→ WORK INSTRUCTIONS
- a) In the Culture Club article, how many copies did the band's 1983 album Colour By Numbers sell?
- b) In the records, copy out the lines that begin at the line containing "Given: Switch to the AMP Plan tab" and stop after the line containing "Looking at the". Leave the pictures out of your answer.

→ SELECTED TEXT

┏━━

Culture Club: Live at Wembley – World
Tour 2016
It
was almost unprecedented for a band to explode on the scene and then
eventually flame out as dramatically as Culture Club did between 1982 and
1984. During that time the group, featuring the androgynously charismatic
lead vocalist “Boy George” O’Dowd rode a shrewd fashion sense and a gift for
pop hooks to the top of the charts in the early years of MTV.
The
band sold over five million copies of their debut album Kissing to Be
Clever, which spawned the classic single “Do You Really Want to Hurt
Me,” and two other top 10 hits – “Time (Clock of the Heart)” and “I’ll
Tumble 4 Ya.” Their 1983 follow up Colour By Numbers eclipsed even
those high-flying numbers, selling 16 million copies and spawning four
top-ten singles “Church of the Poison Mind,” “Karma Chameleon,” “It’s a
Miracle” and “Miss Me Blind.”

┗━━

→ PROVIDED RECORDS
┏━━

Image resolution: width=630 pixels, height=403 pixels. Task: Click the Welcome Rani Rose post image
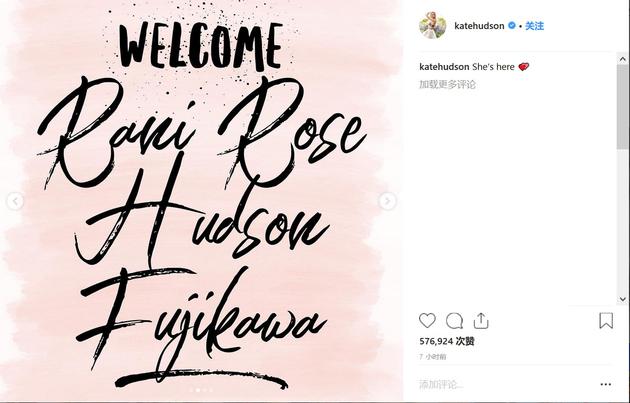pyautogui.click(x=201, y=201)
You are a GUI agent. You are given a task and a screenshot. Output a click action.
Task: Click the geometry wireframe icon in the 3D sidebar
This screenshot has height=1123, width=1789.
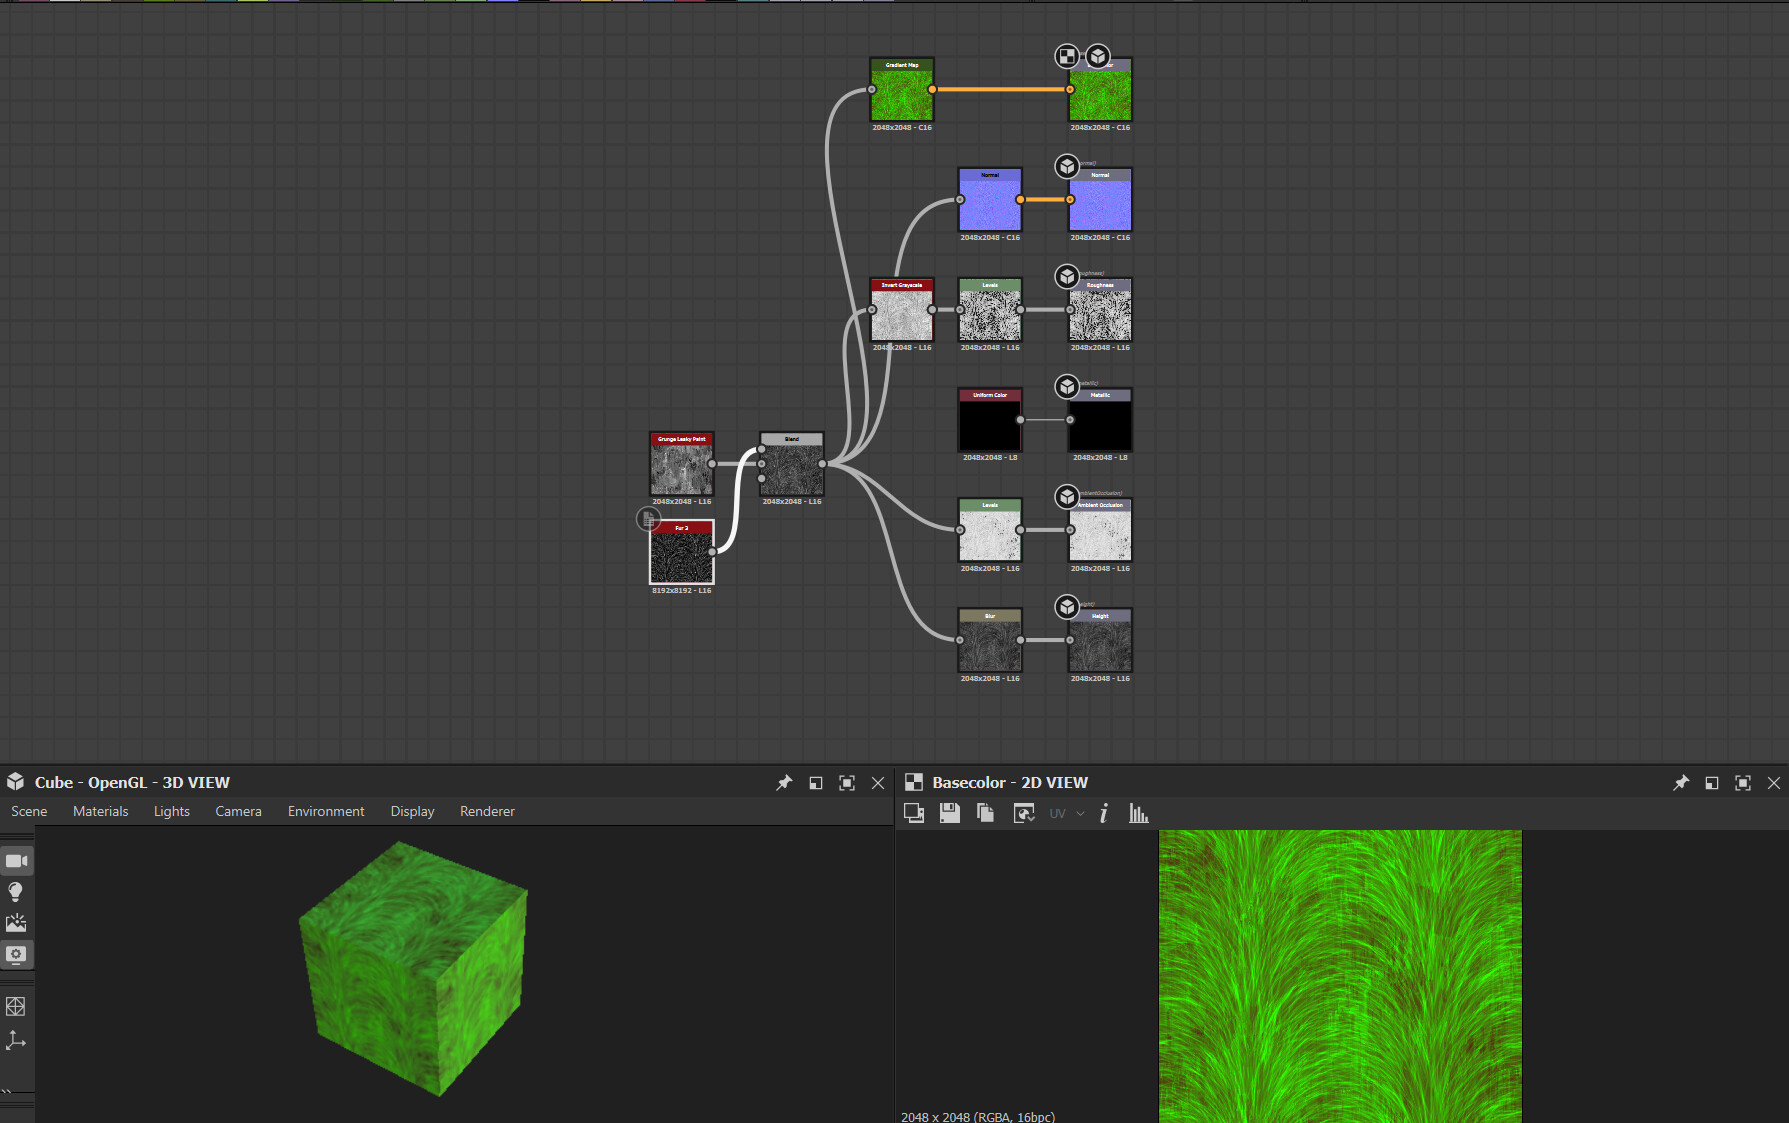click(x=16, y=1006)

┗━━
┏━━

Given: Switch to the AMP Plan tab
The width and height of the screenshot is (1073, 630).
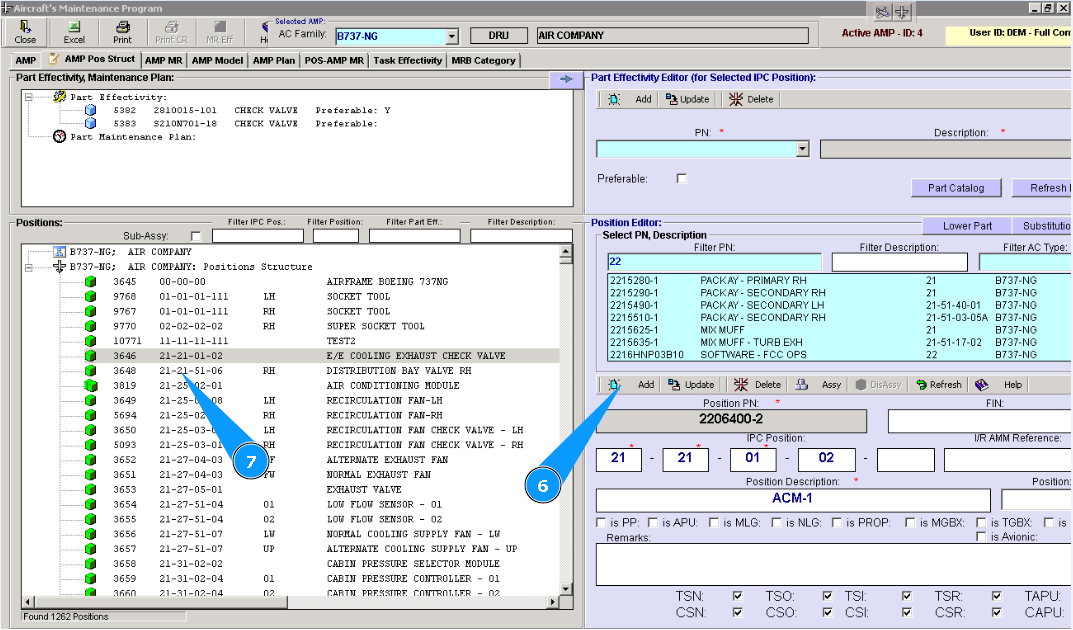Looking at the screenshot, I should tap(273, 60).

┗━━

→ THE RESPONSES
- a) 16 million copies.

- b)
Given: Switch to the AMP Plan tab
The width and height of the screenshot is (1073, 630).
Looking at the screenshot, I should tap(273, 60).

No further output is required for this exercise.